In collision resistance, it should be hard to find two distinct message $m$ and $m'$ such that $\operatorname{Hash}(m) = \operatorname{Hash}(m)$ for computationally bounded adversaries.
Hash collisions are inevitable due to the pigeonhole principle. With Birthday Paradox, we will find a collision with 50% after $\sqrt{n}$ tries. Classical collision attack has $\mathcal{O}(2^{n/2})$ complexity.
Therefore, one of the necessary conditions is the output size, bit dependency, avalanching, and non-linearity are some of the other necessary conditions. We can say there is no sufficient condition since there is no limit on the attack types.
And, it turns out that SHA-1 has identical-prefix collision attack
- Why is the process...what it is? Why not some other "random mathematical operations"?
Cryptographic constructions do not rely on random processes or selection. We need to evaluate the provided security. We need to analyze the construction according to security requirements. And, the reverse has already shown by examples.
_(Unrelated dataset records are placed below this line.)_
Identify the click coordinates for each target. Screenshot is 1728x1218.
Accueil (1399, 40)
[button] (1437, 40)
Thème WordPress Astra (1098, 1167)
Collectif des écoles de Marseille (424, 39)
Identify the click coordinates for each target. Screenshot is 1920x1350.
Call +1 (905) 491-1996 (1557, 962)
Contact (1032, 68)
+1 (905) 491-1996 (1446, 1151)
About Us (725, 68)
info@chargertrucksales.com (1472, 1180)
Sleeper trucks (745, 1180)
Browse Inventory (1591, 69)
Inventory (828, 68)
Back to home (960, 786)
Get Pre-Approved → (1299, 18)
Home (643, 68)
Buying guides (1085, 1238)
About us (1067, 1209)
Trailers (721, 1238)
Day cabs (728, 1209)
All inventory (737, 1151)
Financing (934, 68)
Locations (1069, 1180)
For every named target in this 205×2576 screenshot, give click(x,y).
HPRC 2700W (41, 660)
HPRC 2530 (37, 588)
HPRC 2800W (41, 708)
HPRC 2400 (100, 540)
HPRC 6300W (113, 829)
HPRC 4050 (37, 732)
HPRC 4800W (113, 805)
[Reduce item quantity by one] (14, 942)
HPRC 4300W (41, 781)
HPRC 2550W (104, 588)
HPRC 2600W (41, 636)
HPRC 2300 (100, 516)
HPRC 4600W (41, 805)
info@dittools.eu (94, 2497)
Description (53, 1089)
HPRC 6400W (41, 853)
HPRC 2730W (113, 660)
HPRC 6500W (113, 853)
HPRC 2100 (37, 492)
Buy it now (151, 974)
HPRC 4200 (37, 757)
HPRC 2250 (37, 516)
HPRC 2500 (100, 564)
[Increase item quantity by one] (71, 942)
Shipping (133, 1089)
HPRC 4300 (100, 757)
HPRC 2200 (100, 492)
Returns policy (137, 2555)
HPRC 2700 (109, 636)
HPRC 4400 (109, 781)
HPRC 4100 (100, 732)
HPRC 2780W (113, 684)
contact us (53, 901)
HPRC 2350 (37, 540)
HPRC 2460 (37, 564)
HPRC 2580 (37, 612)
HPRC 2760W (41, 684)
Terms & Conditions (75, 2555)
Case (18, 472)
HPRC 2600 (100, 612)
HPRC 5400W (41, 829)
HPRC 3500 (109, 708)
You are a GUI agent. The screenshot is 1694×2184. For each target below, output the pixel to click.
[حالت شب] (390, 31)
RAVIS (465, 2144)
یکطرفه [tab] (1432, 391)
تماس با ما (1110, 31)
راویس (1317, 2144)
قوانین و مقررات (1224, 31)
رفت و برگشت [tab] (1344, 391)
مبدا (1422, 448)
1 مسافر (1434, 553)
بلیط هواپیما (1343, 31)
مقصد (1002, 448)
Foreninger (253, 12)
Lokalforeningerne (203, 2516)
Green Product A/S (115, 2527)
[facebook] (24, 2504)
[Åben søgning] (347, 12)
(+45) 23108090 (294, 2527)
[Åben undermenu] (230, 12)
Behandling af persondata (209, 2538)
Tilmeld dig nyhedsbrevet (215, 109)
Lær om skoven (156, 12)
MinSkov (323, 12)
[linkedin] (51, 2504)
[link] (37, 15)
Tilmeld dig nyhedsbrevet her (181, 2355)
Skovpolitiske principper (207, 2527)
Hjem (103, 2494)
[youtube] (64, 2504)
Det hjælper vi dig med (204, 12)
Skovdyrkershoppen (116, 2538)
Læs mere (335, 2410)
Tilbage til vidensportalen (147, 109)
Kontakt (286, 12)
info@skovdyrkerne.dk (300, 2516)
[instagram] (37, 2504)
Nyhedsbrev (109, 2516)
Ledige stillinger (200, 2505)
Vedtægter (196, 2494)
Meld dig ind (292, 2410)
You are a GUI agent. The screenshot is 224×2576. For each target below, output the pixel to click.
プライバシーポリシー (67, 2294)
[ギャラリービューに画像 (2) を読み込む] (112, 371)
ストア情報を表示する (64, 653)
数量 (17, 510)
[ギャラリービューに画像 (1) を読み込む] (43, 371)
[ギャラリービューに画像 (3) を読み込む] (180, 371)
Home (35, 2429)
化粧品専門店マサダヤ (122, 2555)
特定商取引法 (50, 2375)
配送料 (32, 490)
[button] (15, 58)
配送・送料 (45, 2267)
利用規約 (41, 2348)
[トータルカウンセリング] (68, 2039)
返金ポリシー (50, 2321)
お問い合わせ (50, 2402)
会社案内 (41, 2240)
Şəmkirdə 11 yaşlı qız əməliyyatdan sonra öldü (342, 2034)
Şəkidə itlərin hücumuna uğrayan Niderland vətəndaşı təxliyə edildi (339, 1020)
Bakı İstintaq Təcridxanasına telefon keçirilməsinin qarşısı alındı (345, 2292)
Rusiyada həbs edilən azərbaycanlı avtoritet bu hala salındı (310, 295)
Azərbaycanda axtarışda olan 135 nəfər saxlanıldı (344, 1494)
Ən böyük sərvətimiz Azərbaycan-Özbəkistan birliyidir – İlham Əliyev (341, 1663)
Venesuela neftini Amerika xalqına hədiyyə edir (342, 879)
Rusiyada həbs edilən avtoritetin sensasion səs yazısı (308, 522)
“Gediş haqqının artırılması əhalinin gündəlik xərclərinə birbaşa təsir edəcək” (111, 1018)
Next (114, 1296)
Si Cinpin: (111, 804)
For example; after years of debate on NSA's modification on DES S-Boxes, with carefully crafted researches by Coppersmith we know that we cannot make the DES more secure by choosing the S-boxes, actually, it will become less secure or broken.
“One-Wayness” of SHA 1
A small note for this one;
We know that if there is a one-way function then $\mathcal{P}\neq \mathcal{NP}$. So, the researchers either fail to show one yet or it doesn't exist at all.